[[ Exercise input open ]]

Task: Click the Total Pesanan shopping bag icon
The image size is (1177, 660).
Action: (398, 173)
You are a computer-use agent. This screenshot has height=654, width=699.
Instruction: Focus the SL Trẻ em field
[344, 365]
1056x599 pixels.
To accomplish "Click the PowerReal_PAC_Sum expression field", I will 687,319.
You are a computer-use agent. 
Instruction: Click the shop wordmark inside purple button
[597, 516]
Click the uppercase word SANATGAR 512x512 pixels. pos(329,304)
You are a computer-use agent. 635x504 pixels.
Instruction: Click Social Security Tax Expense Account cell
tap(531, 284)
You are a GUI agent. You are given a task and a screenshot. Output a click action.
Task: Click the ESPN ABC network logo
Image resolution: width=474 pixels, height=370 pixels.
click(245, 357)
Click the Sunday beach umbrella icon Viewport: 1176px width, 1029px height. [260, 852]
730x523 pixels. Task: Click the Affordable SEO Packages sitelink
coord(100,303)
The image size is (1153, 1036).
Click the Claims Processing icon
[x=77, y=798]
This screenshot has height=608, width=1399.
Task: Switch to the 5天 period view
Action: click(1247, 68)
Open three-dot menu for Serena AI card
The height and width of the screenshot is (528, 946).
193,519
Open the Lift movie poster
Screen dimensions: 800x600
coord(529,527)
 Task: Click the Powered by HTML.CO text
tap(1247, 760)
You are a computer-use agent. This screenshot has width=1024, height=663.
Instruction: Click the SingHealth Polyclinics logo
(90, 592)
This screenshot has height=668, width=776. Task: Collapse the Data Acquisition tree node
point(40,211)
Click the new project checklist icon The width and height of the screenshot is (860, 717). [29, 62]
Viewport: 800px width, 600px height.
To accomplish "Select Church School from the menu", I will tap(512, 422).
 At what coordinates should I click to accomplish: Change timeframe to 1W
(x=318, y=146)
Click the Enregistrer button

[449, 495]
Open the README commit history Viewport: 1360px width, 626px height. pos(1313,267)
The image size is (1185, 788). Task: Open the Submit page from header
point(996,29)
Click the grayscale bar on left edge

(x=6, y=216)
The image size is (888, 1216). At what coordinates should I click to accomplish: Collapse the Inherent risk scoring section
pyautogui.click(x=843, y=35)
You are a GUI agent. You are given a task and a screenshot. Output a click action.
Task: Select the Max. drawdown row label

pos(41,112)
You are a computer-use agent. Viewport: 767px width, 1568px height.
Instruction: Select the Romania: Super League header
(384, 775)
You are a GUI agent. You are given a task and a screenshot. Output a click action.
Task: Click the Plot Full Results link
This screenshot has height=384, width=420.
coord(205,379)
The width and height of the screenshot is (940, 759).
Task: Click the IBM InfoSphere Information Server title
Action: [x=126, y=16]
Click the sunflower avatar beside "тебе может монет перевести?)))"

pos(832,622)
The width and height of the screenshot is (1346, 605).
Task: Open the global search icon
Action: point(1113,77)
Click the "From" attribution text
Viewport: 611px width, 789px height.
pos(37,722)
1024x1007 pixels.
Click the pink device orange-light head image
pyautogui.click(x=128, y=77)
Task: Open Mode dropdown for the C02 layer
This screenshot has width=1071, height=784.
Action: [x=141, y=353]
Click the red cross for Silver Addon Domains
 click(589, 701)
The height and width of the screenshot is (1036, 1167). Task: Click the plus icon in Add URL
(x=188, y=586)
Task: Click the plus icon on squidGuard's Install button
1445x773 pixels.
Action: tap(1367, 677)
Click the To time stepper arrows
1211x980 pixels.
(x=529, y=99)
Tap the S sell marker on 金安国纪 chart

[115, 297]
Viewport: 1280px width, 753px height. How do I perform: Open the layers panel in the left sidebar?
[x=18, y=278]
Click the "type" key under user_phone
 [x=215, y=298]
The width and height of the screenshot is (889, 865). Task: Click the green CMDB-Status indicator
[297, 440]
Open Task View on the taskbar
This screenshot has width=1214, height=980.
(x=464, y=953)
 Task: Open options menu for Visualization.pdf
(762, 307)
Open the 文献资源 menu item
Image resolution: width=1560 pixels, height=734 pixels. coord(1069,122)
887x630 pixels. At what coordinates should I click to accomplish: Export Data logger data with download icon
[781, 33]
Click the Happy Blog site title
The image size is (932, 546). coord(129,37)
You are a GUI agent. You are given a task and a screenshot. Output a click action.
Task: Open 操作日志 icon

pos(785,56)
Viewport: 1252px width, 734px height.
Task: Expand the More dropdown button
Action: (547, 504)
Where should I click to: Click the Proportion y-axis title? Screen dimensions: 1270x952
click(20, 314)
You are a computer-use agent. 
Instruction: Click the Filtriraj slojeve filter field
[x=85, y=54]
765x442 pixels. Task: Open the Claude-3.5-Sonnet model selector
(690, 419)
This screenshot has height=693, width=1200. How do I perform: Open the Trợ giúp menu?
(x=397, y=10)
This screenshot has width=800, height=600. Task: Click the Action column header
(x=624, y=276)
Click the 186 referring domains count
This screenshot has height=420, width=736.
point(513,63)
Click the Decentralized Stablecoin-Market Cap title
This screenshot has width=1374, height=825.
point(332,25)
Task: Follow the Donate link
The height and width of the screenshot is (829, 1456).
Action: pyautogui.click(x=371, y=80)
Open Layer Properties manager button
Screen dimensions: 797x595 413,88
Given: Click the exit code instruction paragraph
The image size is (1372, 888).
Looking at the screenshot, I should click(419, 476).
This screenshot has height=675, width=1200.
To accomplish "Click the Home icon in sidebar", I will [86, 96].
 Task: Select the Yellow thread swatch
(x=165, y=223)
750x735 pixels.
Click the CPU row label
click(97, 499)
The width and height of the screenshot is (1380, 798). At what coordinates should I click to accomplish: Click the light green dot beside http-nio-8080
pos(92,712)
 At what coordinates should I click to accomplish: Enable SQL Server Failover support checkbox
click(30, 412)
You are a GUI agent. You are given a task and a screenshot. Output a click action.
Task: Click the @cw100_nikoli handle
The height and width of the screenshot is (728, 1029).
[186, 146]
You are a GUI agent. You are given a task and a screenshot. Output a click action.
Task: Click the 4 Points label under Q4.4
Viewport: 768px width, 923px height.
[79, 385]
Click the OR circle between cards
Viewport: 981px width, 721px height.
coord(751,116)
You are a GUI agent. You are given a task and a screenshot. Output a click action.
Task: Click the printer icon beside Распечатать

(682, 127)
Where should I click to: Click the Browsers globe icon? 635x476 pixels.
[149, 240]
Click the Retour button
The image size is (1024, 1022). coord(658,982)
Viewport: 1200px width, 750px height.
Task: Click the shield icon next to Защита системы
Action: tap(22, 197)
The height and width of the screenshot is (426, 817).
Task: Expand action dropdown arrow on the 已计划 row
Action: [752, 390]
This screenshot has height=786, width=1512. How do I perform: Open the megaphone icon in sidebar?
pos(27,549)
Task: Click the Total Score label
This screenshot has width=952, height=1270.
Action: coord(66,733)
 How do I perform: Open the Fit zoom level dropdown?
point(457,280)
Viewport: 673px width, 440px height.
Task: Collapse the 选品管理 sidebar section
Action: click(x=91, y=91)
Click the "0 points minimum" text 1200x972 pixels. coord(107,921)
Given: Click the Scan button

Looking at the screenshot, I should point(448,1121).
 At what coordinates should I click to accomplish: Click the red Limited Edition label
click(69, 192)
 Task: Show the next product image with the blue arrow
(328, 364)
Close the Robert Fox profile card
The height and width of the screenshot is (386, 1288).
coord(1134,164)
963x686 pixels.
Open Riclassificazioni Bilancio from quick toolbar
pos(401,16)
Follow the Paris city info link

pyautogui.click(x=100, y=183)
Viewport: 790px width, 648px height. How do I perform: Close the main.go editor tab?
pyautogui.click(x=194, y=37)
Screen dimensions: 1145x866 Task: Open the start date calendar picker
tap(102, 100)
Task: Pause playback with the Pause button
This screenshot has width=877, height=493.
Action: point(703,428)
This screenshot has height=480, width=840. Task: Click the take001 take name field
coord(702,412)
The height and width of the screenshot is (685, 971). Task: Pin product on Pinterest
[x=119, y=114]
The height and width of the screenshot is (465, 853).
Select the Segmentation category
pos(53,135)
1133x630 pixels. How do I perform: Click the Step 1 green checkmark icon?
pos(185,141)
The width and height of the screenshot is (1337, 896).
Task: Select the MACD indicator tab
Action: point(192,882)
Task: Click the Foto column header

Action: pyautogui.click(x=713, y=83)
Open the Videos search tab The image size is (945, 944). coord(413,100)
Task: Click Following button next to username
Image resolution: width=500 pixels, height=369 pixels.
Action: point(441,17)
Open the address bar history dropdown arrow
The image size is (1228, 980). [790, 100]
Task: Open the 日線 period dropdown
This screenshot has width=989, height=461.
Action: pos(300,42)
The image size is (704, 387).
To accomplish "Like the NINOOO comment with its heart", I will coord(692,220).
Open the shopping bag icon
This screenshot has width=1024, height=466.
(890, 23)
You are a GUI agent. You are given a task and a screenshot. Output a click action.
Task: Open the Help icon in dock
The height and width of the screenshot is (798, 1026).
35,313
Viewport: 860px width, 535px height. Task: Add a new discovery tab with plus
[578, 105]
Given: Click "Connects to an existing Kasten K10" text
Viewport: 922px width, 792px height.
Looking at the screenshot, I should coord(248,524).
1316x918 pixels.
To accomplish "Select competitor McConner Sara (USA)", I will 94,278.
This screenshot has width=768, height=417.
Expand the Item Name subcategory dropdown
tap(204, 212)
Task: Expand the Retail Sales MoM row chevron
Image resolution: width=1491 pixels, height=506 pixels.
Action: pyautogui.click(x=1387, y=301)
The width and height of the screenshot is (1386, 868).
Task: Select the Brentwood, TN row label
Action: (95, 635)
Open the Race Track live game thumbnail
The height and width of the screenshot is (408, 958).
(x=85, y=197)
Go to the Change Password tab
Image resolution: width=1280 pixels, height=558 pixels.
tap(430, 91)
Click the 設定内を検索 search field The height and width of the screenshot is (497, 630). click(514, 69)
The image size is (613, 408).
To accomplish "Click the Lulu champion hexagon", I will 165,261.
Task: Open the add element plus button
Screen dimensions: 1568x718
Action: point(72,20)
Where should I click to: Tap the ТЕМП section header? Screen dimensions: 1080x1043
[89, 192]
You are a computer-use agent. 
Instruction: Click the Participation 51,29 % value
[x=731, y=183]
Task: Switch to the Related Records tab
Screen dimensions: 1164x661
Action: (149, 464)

[[ Exercise input closed ]]

Your answer should consist of all lines in the listing above that contain "shopping".

Task: Click the Total Pesanan shopping bag icon
Open the shopping bag icon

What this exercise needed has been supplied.